Though ultimately victorious, the American victory at Iwo Jima had come at a terrible price. According to the Navy Department Library, “the 36-day assault resulted in more than 26,000 American casualties, including 6,800 dead.” By comparison, the much larger scale 82-day Battle of Okinawa lasting from early April until mid-June 1945 (involving five U.S. Army and two Marine Corps divisions) resulted in over 62,000 U.S. casualties, of whom over 12,000 were killed or missing. Iwo Jima was also the only U.S. Marine battle where the American casualties exceeded the Japanese, although Japanese combat deaths numbered three times as many as American deaths. Two U.S. Marines were captured during the battle, neither of whom survived their captivity. The USS Bismarck Sea was also lost, the last U.S. aircraft carrier sunk in World War II. 20 Grumman FM-2 Wildcat fighters and 11 Grumman TBM Avenger torpedo bombers went down with Bismarck Sea. Also, the USS Saratoga was so severely damaged that she no longer took part in either combat or transportation duties for the rest of the war. She became a training ship. 31 Grumman F6F Hellcat fighters and 9 Grumman TBM Avenger torpedo bombers were destroyed by the kamikaze attack on Saratoga. Because all civilians had been evacuated, there were no civilian casualties at Iwo Jima, unlike at Saipan and Okinawa.

Death and burial ground of Hansen, Henry Oliver “Hank”.

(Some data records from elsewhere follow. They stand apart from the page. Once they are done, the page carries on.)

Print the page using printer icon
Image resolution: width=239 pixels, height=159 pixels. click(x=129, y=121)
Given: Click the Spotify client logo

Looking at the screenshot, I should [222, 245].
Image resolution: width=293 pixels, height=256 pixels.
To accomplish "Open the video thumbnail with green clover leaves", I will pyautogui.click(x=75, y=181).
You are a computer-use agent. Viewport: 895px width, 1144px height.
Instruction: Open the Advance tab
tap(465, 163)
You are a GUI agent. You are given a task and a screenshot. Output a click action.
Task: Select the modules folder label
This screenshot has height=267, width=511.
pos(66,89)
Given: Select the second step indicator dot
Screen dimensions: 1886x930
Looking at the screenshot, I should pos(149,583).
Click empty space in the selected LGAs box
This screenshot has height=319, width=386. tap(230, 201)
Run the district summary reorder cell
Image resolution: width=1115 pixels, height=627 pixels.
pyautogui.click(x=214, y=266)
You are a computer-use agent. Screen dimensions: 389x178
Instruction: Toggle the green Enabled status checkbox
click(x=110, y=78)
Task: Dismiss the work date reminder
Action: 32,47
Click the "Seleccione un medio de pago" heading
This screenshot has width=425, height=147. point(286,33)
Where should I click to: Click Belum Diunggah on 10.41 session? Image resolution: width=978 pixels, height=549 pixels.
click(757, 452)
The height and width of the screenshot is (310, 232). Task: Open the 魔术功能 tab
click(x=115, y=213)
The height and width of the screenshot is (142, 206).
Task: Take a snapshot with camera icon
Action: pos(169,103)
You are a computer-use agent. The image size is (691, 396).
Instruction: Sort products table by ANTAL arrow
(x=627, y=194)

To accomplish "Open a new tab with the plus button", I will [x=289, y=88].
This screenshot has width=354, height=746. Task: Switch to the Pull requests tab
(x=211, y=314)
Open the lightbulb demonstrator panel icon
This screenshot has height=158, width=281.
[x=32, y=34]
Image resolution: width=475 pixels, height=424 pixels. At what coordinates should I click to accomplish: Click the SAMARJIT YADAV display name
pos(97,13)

Sergeant “Hank” Hansen was killed in action on Iwo Jima on 01-03-1945, age  25, Sergeant Hansen, Platoon Sergeant Thomas, and the three second flag-raisers who were killed on Iwo Jima were buried in the 5th Marine Division cemetery on the island. The battle of Iwo Jima officially ended on 26-03-1945, and the next day the 28th Marines left the island for Hawaii. Hansen’s final burial was at the National Memorial Cemetery of the Pacific near Honolulu on the island of Oahu in Hawaii. Section O, Grave 392.